> [DIRECTION]: From the line with "At what coordinates" up to and including the last line below, write out those lines in full with every answer coordinate raised by 80. Leave the pictures out.
┌─ STORED RECORDS
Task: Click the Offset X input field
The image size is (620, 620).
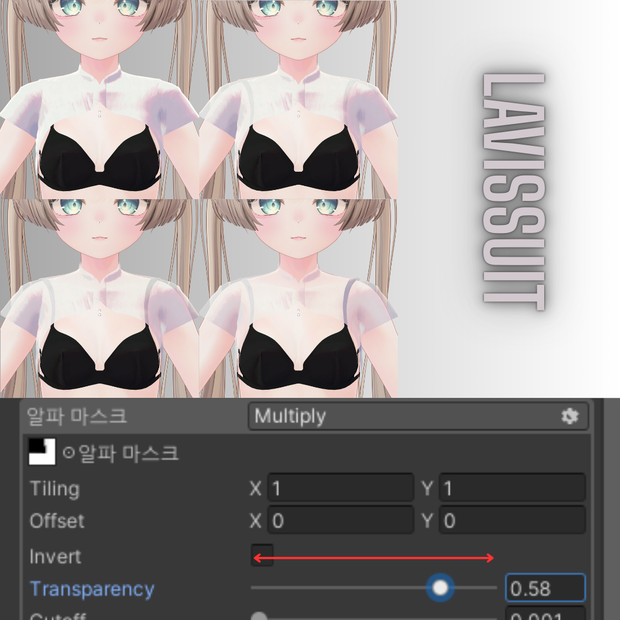Action: [341, 520]
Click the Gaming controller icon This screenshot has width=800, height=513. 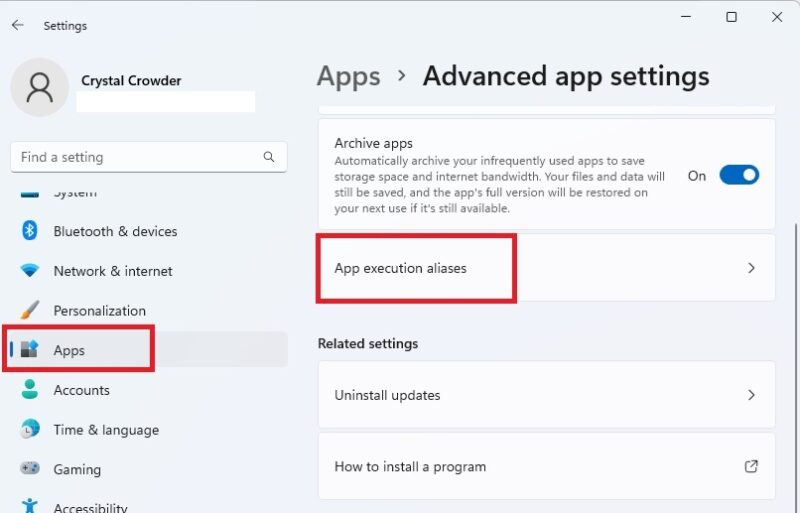coord(29,469)
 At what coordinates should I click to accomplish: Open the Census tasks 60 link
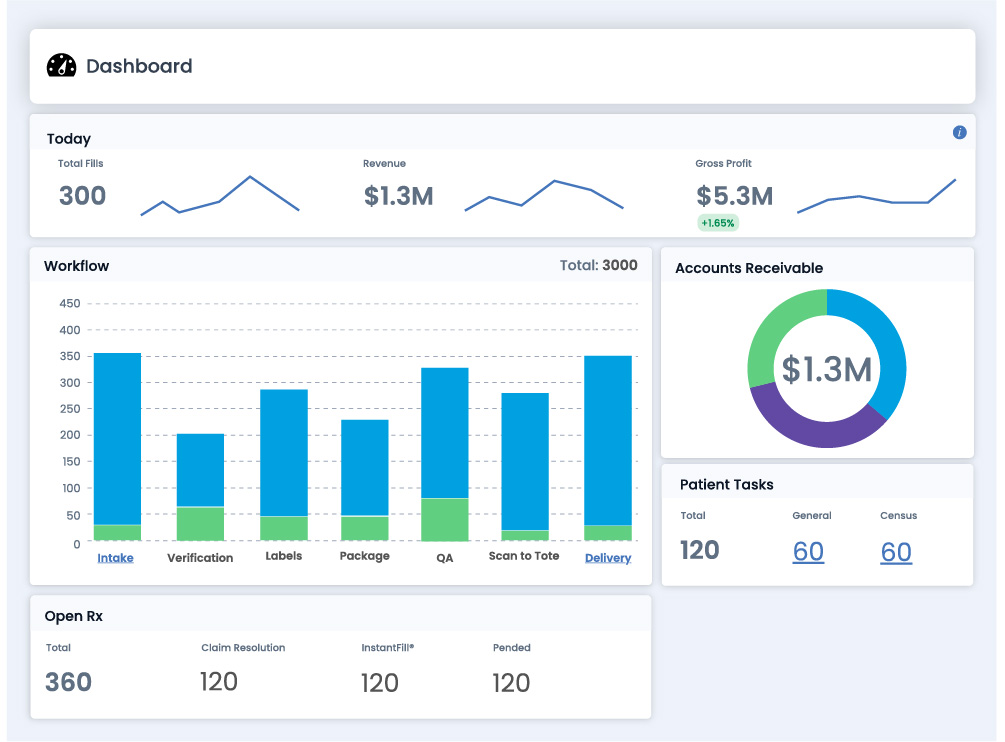(x=896, y=550)
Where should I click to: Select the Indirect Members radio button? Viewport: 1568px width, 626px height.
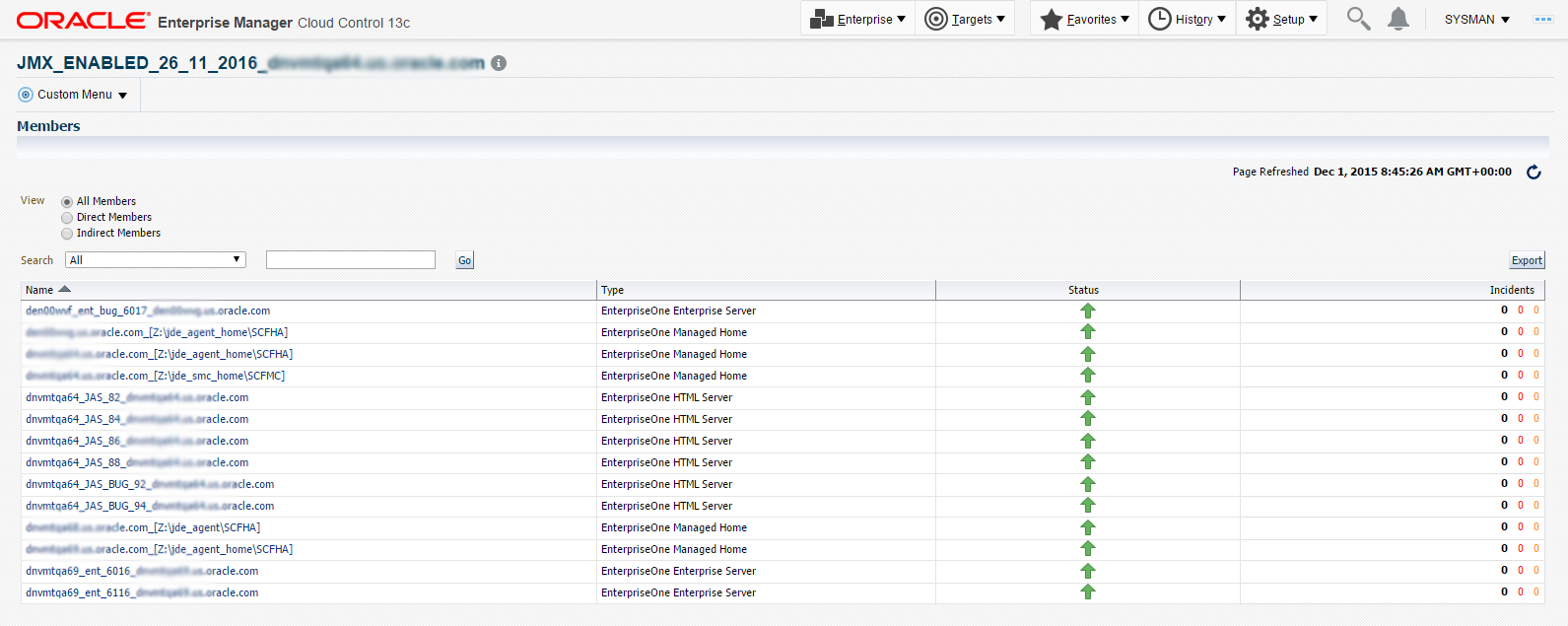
└─
> [COMPLETED TASK]:
 At what coordinates should I click to accomplish: Open the Census tasks 60 link
(x=976, y=630)
Where should I click to: Select the Indirect Members radio button? Viewport: 1568px width, 626px height.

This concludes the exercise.